- [TASK DETAILS]: Copy out, without any change, the part of the records that opens with the line containing "Usernames (58, 2555)" and closes with the line containing "markusb (405, 478)", both of those lines included.
## begin MATERIAL TO PROCESS
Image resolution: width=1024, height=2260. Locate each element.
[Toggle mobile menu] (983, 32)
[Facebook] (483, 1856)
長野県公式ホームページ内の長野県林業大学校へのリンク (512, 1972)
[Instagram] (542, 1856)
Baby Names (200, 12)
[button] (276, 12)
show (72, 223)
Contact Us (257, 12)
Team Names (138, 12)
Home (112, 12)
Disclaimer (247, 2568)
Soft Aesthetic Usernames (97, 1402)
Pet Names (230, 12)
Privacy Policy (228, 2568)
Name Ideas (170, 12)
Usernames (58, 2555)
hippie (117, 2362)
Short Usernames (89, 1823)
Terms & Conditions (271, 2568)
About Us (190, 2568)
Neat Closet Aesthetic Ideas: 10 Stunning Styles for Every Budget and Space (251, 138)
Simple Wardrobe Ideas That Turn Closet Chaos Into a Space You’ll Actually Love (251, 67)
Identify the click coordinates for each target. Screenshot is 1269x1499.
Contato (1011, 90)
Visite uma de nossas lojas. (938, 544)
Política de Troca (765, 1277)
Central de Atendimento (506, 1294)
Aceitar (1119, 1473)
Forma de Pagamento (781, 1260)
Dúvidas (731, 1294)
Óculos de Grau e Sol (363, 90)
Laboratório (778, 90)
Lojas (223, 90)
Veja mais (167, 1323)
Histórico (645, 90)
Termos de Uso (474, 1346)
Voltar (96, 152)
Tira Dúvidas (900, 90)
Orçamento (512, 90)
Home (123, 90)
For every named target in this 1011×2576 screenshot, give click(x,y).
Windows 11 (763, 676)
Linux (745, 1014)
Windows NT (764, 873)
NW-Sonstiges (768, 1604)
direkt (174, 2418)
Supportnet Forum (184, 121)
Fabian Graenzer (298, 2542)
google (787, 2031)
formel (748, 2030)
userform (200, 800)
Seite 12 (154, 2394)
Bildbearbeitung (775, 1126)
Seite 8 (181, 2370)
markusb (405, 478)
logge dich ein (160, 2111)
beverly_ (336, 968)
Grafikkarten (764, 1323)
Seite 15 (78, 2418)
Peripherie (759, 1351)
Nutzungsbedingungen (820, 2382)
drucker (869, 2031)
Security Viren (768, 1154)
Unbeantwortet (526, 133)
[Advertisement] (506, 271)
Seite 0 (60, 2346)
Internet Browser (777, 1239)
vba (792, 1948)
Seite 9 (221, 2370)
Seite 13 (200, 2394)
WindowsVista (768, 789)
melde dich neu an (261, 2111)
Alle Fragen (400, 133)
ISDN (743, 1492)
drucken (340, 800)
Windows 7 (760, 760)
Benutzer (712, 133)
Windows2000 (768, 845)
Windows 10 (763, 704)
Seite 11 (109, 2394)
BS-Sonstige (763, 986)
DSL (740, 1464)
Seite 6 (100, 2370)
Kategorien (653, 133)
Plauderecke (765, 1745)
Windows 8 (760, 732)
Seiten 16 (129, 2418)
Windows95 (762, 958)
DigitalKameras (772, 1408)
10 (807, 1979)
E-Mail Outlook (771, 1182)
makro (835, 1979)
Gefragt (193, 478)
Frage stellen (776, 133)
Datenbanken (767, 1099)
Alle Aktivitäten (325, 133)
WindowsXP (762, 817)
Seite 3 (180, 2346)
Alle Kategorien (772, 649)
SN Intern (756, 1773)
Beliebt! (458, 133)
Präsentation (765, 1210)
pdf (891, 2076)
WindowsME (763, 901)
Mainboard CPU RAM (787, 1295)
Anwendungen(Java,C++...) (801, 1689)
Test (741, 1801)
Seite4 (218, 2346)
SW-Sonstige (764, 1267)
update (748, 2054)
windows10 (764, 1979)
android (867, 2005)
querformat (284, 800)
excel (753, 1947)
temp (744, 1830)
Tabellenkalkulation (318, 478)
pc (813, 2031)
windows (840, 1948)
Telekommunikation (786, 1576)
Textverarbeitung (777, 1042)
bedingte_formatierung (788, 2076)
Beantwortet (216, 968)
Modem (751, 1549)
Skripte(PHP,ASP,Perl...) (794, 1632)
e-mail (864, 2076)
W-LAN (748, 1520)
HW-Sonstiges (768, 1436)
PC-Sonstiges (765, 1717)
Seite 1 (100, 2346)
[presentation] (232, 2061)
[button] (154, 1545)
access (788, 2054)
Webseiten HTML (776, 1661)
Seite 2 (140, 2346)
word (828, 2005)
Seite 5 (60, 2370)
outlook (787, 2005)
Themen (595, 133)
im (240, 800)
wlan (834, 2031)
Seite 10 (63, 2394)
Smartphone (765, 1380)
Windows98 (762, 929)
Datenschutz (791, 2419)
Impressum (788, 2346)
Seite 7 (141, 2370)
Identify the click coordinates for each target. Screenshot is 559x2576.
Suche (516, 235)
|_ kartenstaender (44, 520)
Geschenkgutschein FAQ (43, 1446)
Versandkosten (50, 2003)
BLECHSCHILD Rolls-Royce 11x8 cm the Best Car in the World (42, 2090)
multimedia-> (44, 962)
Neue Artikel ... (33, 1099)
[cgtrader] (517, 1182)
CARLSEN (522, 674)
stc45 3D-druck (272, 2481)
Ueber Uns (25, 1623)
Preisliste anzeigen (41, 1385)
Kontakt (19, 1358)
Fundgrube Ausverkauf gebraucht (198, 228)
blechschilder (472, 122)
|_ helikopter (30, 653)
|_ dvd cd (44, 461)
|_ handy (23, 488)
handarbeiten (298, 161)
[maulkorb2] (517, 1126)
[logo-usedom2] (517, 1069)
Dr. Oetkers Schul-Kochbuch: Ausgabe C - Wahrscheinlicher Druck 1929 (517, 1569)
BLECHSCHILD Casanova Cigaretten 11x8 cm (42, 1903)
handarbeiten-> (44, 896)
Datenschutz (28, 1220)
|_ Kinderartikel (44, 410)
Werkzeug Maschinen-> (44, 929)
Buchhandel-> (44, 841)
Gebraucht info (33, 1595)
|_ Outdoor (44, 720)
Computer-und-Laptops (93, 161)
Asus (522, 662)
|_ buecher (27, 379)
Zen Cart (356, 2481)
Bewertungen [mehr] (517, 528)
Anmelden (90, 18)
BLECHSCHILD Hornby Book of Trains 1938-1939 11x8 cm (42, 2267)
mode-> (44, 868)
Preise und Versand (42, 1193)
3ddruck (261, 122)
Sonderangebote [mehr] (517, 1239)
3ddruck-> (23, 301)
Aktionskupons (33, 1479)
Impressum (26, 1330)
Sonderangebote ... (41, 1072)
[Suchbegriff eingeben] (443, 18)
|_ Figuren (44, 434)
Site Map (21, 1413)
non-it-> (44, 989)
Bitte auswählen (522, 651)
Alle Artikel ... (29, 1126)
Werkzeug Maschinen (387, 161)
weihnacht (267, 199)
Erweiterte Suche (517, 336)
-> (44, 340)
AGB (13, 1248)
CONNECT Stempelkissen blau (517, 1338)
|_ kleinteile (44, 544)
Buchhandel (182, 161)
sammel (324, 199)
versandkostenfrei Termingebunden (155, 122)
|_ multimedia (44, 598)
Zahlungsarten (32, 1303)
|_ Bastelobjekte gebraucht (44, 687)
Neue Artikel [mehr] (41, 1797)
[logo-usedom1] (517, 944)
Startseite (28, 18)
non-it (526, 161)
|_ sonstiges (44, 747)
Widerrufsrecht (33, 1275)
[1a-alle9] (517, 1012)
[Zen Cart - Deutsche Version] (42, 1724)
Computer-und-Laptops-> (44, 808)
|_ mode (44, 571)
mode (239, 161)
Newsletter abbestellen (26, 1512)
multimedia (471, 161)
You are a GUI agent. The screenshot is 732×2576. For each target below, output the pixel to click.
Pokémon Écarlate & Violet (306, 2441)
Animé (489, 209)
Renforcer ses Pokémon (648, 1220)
## end MATERIAL TO PROCESS
- [RESPONSE BELOW]:
Usernames (58, 2555)
hippie (117, 2362)
Short Usernames (89, 1823)
Terms & Conditions (271, 2568)
About Us (190, 2568)
Neat Closet Aesthetic Ideas: 10 Stunning Styles for Every Budget and Space (251, 138)
Simple Wardrobe Ideas That Turn Closet Chaos Into a Space You’ll Actually Love (251, 67)
Identify the click coordinates for each target. Screenshot is 1269x1499.
Contato (1011, 90)
Visite uma de nossas lojas. (938, 544)
Política de Troca (765, 1277)
Central de Atendimento (506, 1294)
Aceitar (1119, 1473)
Forma de Pagamento (781, 1260)
Dúvidas (731, 1294)
Óculos de Grau e Sol (363, 90)
Laboratório (778, 90)
Lojas (223, 90)
Veja mais (167, 1323)
Histórico (645, 90)
Termos de Uso (474, 1346)
Voltar (96, 152)
Tira Dúvidas (900, 90)
Orçamento (512, 90)
Home (123, 90)
For every named target in this 1011×2576 screenshot, give click(x,y).
Windows 11 (763, 676)
Linux (745, 1014)
Windows NT (764, 873)
NW-Sonstiges (768, 1604)
direkt (174, 2418)
Supportnet Forum (184, 121)
Fabian Graenzer (298, 2542)
google (787, 2031)
formel (748, 2030)
userform (200, 800)
Seite 12 (154, 2394)
Bildbearbeitung (775, 1126)
Seite 8 (181, 2370)
markusb (405, 478)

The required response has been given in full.